ASSIGNED TASK >> Throughout the records below, find each line holding "Select" and copy it.

DATA LISTING >>
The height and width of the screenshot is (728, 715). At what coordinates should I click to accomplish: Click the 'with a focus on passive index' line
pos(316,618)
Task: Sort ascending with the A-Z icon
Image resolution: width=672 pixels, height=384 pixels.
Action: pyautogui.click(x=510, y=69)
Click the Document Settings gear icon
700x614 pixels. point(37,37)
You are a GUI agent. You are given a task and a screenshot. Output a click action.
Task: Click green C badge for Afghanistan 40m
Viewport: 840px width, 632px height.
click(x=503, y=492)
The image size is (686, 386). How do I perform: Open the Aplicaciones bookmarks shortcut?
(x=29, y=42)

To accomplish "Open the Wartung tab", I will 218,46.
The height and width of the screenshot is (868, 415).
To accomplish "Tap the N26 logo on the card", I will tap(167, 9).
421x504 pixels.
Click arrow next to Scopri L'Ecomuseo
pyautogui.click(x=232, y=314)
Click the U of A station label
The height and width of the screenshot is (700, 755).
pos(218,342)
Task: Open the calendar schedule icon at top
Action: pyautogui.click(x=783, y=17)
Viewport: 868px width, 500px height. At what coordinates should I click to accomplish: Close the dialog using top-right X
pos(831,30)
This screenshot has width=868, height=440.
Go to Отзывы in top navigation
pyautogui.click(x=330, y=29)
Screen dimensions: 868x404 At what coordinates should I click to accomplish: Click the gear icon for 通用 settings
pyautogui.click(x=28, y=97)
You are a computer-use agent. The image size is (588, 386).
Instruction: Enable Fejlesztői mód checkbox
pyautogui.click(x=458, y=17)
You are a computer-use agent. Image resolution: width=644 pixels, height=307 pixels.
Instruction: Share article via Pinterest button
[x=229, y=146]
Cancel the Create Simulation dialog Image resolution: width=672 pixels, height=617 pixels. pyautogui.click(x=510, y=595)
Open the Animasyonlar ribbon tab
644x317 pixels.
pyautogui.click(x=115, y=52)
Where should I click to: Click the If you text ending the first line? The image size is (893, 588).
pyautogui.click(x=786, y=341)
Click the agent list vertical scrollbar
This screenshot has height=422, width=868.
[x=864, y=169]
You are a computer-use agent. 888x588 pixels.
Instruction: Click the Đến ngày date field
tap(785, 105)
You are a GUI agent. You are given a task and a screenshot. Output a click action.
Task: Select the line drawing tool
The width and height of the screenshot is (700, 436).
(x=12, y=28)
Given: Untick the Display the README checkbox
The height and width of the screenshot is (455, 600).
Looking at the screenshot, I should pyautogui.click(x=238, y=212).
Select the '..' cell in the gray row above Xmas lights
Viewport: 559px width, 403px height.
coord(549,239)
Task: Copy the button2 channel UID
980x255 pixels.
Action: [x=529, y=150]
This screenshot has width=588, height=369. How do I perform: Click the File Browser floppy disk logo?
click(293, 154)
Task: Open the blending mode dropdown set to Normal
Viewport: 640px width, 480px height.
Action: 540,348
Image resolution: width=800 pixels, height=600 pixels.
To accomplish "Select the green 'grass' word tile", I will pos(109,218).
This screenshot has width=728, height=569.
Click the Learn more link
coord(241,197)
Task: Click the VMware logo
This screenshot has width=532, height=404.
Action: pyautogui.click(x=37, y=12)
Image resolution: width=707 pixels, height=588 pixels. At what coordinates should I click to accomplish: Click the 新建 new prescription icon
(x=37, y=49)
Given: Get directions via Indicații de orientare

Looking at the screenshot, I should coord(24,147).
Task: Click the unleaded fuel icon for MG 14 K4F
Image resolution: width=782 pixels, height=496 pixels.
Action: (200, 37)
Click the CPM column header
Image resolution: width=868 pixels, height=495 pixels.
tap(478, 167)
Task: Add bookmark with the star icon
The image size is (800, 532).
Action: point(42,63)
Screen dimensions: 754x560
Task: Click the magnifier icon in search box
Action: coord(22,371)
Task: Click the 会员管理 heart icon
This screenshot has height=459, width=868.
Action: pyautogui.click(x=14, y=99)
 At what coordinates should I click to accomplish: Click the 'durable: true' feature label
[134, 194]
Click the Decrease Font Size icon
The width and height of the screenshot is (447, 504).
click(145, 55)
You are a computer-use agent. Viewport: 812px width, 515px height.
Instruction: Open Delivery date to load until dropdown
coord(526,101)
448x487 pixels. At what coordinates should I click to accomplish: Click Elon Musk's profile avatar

SOLUTION >>
Task: Select the line drawing tool
Select the '..' cell in the gray row above Xmas lights
To accomplish "Select the green 'grass' word tile", I will pos(109,218).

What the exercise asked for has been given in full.